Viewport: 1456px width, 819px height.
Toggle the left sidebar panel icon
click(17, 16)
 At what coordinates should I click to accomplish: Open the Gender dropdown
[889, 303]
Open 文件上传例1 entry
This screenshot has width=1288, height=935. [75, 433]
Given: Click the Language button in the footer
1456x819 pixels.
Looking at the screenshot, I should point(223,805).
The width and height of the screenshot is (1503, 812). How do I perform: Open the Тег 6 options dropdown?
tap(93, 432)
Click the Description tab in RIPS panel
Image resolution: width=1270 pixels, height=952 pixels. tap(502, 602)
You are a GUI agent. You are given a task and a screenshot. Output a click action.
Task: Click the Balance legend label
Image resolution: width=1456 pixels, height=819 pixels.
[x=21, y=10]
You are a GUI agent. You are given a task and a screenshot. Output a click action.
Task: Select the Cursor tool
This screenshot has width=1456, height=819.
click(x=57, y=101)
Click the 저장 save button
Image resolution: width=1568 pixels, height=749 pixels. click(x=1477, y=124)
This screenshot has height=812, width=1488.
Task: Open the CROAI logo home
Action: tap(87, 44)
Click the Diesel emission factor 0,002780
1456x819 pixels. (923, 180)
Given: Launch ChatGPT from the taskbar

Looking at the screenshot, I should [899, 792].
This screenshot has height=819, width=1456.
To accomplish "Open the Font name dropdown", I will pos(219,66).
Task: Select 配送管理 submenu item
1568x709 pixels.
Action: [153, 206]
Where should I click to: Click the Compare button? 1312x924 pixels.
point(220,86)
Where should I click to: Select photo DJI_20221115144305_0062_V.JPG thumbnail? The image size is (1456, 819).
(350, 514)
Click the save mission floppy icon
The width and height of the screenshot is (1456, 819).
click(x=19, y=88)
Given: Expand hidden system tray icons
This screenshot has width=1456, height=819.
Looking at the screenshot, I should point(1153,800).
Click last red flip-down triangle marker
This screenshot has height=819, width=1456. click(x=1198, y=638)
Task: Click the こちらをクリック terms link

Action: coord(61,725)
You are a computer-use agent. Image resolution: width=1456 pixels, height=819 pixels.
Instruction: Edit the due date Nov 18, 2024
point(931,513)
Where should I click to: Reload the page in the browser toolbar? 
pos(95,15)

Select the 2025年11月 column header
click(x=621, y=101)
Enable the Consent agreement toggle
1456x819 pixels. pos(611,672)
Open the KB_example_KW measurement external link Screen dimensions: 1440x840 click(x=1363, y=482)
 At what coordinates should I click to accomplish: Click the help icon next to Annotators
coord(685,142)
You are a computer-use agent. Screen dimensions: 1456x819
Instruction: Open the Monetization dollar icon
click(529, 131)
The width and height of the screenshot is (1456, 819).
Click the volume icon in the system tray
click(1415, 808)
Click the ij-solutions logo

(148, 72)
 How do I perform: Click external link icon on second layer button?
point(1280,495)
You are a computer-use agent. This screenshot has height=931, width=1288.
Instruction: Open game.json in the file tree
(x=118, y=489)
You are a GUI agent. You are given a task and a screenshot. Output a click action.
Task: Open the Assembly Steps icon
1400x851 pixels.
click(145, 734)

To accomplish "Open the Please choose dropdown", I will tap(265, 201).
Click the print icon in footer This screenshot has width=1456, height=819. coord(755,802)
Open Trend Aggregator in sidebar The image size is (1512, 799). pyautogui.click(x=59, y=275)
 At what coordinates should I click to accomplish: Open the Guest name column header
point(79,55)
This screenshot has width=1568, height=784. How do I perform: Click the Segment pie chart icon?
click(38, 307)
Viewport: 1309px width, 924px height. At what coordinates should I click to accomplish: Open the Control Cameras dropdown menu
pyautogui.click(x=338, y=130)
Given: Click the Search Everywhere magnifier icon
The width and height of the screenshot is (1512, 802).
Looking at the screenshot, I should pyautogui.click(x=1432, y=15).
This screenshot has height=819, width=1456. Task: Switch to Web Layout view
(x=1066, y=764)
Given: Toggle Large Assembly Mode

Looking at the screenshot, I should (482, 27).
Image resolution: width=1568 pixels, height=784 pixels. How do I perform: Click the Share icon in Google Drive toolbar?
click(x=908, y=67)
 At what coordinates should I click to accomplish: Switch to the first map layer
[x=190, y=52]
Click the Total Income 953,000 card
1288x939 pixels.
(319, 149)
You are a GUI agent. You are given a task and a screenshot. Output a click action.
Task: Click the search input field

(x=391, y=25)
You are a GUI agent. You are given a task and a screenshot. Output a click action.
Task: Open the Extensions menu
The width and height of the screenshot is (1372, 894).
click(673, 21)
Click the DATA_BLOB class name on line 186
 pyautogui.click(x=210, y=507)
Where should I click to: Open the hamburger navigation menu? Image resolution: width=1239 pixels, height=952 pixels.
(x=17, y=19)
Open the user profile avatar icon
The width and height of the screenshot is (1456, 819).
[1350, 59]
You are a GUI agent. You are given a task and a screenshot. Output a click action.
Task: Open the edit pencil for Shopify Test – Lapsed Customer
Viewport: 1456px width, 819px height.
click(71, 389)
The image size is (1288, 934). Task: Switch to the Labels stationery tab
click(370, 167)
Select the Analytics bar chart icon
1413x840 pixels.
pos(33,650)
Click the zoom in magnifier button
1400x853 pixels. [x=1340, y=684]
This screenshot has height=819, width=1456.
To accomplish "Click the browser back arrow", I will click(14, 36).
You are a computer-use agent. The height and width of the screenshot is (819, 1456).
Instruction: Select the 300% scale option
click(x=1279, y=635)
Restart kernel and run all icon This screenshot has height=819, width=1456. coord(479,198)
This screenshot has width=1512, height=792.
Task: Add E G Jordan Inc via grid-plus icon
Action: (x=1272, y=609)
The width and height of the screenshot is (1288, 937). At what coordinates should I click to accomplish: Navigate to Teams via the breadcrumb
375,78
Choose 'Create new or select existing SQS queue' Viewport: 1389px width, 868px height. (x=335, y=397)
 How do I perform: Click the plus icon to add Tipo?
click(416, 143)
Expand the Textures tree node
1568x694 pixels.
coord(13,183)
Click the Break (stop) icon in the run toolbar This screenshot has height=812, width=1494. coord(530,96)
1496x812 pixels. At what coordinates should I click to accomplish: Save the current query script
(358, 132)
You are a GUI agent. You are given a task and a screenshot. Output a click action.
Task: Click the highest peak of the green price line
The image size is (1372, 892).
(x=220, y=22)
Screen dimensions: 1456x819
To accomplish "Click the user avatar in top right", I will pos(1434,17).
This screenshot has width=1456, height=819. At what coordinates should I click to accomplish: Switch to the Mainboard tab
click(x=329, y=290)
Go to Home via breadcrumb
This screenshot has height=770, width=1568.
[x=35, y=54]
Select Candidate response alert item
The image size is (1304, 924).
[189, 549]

+-------+

» **Exercise description**: Show each line of the material above where "dimensions" occurs.

» **Problem solution**:
Open the KB_example_KW measurement external link Screen dimensions: 1440x840 click(x=1363, y=482)
You are a computer-use agent. Screen dimensions: 1456x819
Screen dimensions: 1456x819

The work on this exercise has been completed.